Pipiwai Stream Trail (Hike): The Pipiwai Trail is one of the last places of interest on the Road to Hana, but if you love hiking and you’re a nature lover you may want to plan out your drive to give yourself enough time to get here and hike this trail. Pipiwai Trail is 4 miles roundtrip, gaining 650-feet in elevation. Most Internet sources say it takes 2 1/2 – 5 hours to hike. But it can be done in 2 hours at a leisurely pace, but avid photographers and those who are less active will need more time. You will definitely want to bring water and some bug spray. You may want to have a poncho, umbrella, hat, and/or a backpack to protect your camera if it rains. Pipiwai Trail is part of Haleakala National Park and is located above Oheo Gulch (Seven Sacred Pools). This can be confusing because Haleakala National Park is actually split into two parts. Most people are familiar with the summit section where you can watch the sunrise from above the clouds, but there’s a coastal section of the park in a town called Kipahulu, about 12 miles from Hana town. You park at the Haleakala National Park Visitor Center in Hana (again this is a different Visitor Center than the one on the way to Haleakala Crater). Parking is $10 per vehicle. There are restrooms at the Visitor Center but none along the trail.

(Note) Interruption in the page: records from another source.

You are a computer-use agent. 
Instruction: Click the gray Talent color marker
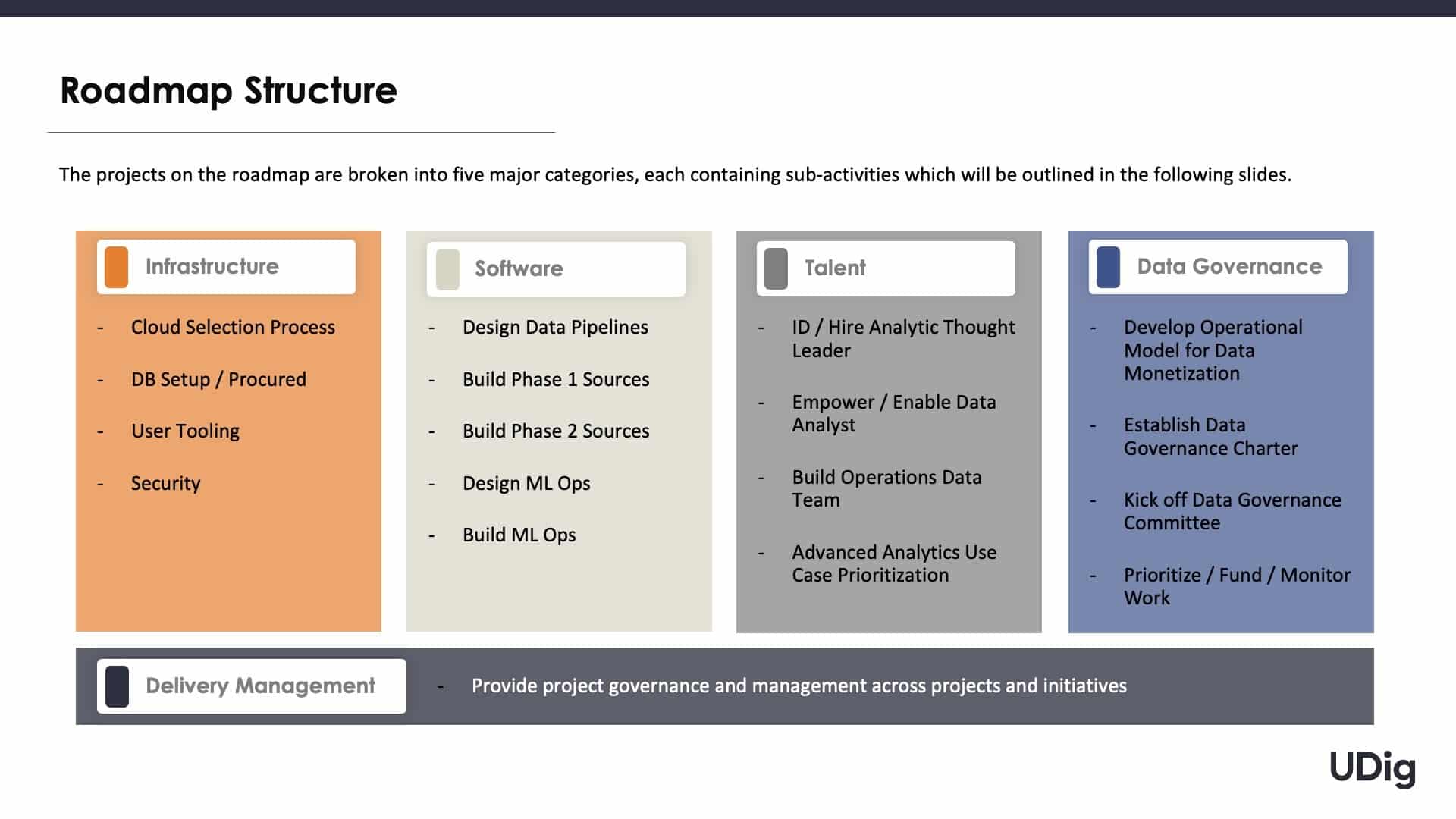pyautogui.click(x=776, y=268)

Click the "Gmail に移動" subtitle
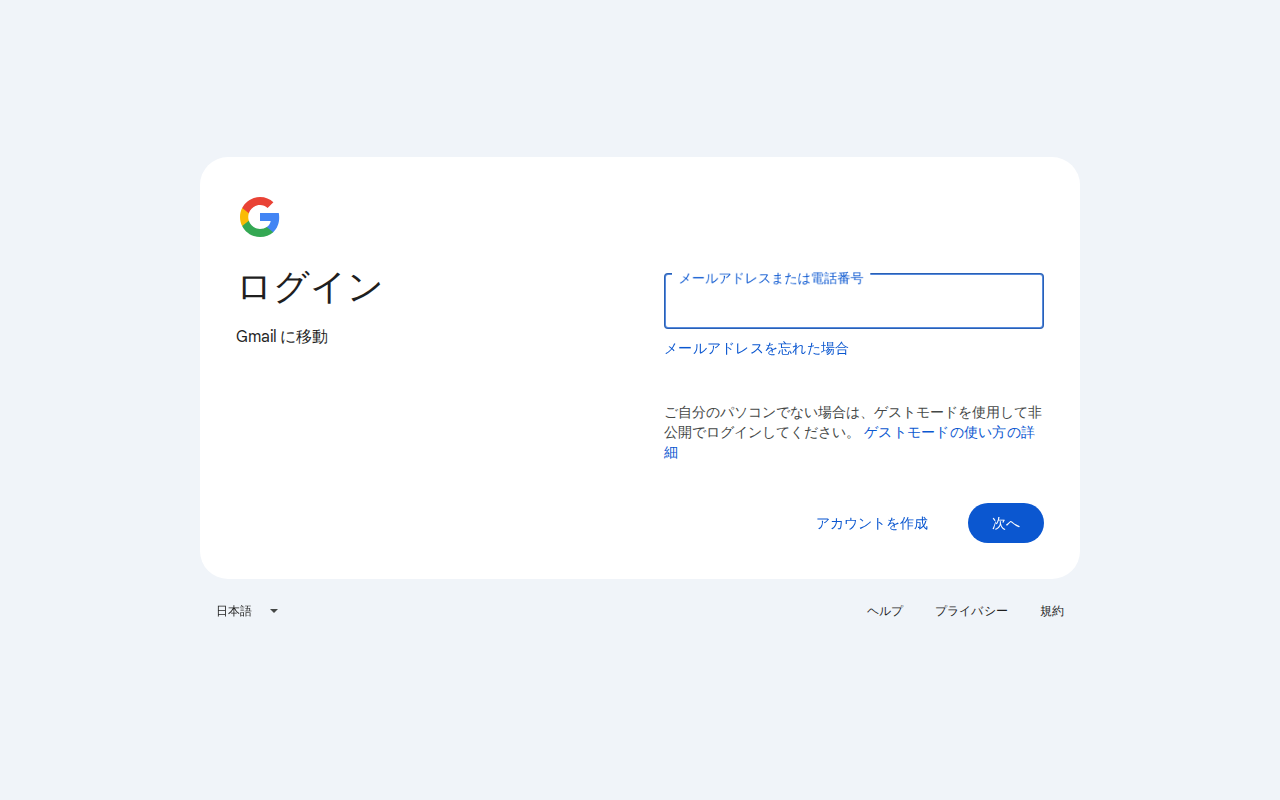(282, 337)
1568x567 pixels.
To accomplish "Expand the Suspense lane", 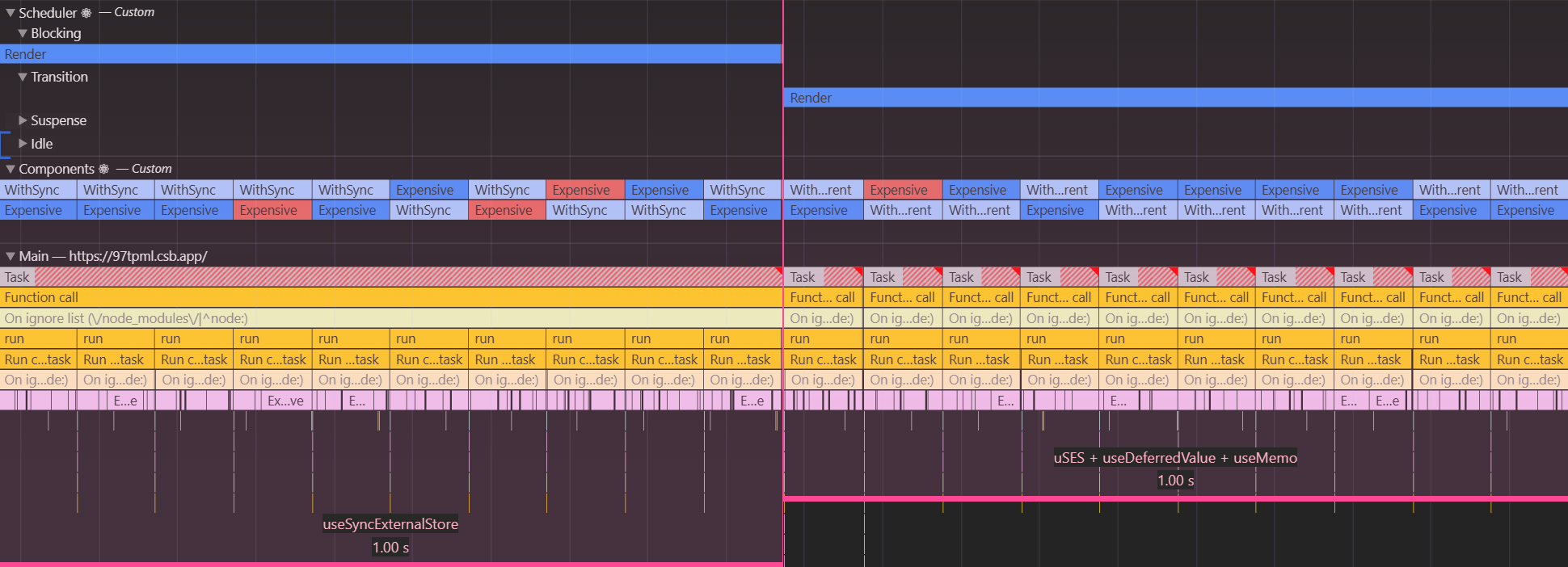I will click(x=23, y=120).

Waioka Pond: aka “Venus Pools “ is a made up name used in guidebooks. Access of the pond, shoreline and stream is on State land, but the established access trail is on land belonging to Hana Ranch.Currently, the ability to access via Hana Ranch land can be best described as “ambiguous.”This ambiguity can be seen on the sign at the trailhead -the wording is much less clear than a simple keep out. The sign instead contains a liability disclaimer and statement that use is considered recreational. There is also ever-evolving fencing which always has some method of access immediately added to it by local residents.You will not be able to see the Pond from the road but instead will see an open field on one side of the road and houses on the othe. Parking is along the street. Once you walk down the little trail through the field and reach the pool and shoreline prepare to be impressed. The blue ocean pounding just outside or into the pool, and the rugged scenery surrounding the area is absolutely stunning. At the top of the cliffs surrounding the Waioka Pond, you’ll find several rough trails down – typically, the easiest to navigate is at the top side of the pool. A slip on the wrong spot on any of these trails could potentially result in serious injury, and conditions vary from day to day, so you need to be comfortable assessing the safest entry for your skills and current conditions. Sometimes this area can be dangerous depending with potential for flash flooding. There are plenty of opportunities for rock jumping and swimming at this location.  The cliff and stream bed at the top end is deep, with lower and high ledges where daring folks can fly (for a moment.) That said, the rule I recommend is to always find someone knowledgeable, wait for them to get in first before you do, or go for a scouting swim to check for hidden submerged rocks.